Gallstones are hard deposits that form in your gallbladder when there is an imbalance in the substances that form bile. Cholesterol, bile salts, and bilirubin (the waste material formed as your red blood cells break down) are the building blocks of bile. As the liver produces bile, it’s stored in this small organ.
In the United States, more than 80% of gallstones are made of cholesterol while the remaining are a combination of calcium, bilirubin, and cholesterol. They can be as small as a grain of sand or as large as a golf ball.
Approximately 20 million American adults currently have gallstones. There are changes you can make – specifically by following a gallstone diet – that can help you avoid future problems.
Located just under your liver, the gallbladder is a pear-shaped organ responsible for storing bile produced by your liver until it’s needed by your small intestine.
Bile is used to digest fats from your food, helps rid your body of toxins, and break down fat-soluble vitamins that are critical to your health (A, D, E, and K). When you eat, your gallbladder gets the signal to excrete bile for digestion.
The truth is that doctors refer to the gallbladder as “non-essential” but when it goes bad, it can be extremely painful or even deadly.
Protecting your gallbladder (or your heart, brain, liver, intestines, and so on) is beneficial to your entire body. Looking out for one organ ultimately makes you feel better all over. That’s just common sense at work!

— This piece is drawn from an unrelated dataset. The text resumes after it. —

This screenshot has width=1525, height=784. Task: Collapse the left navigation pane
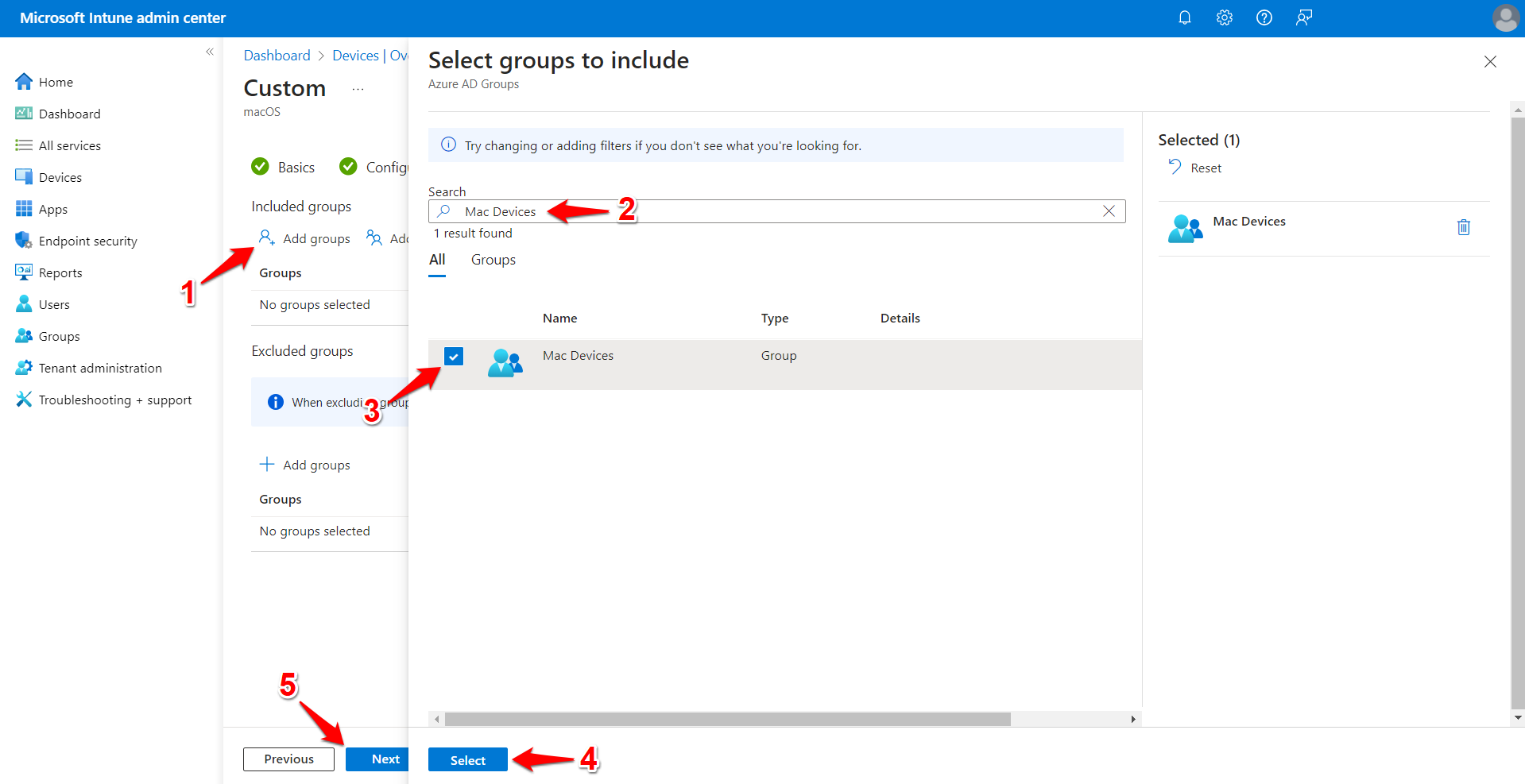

Risk Factors for Gallstones
- Women are more likely to develop gallstones than men and scientists believe this is linked to estrogen production.

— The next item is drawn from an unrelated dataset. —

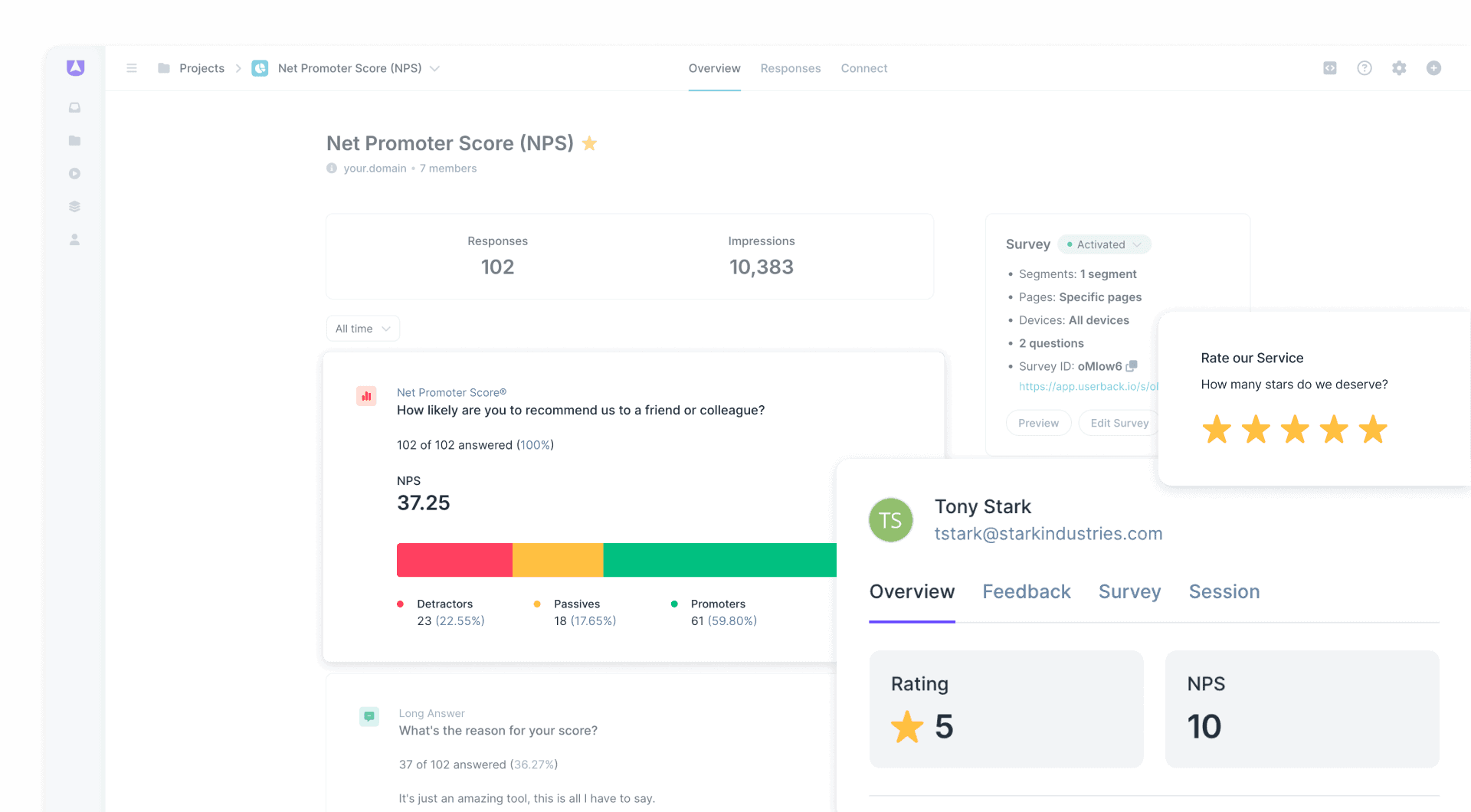View your profile via the user icon
The image size is (1471, 812).
(74, 239)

- Being overweight or obese is a known risk factor.
- Rapid loss of weight (such as with surgical methods of weight loss) can cause the liver to excrete too much cholesterol in bile.

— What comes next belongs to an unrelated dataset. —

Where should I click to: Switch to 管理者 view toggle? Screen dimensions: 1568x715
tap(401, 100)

- Patients with Crohn’s disease have a higher risk as do individuals with other chronic digestive conditions.
- People over 40 are more likely to have gallstones.
- Those with a family history of gallstones are more likely to experience problems of their own.
- Native Americans genetically have more cholesterol in their bile and have the highest incidences of gallstones among all nationalities.
- Diabetics or those suffering from metabolic syndrome have an increased risk of gallstone formation.
- Cirrhosis of the liver and severe anemia can contribute to the development of gallstones.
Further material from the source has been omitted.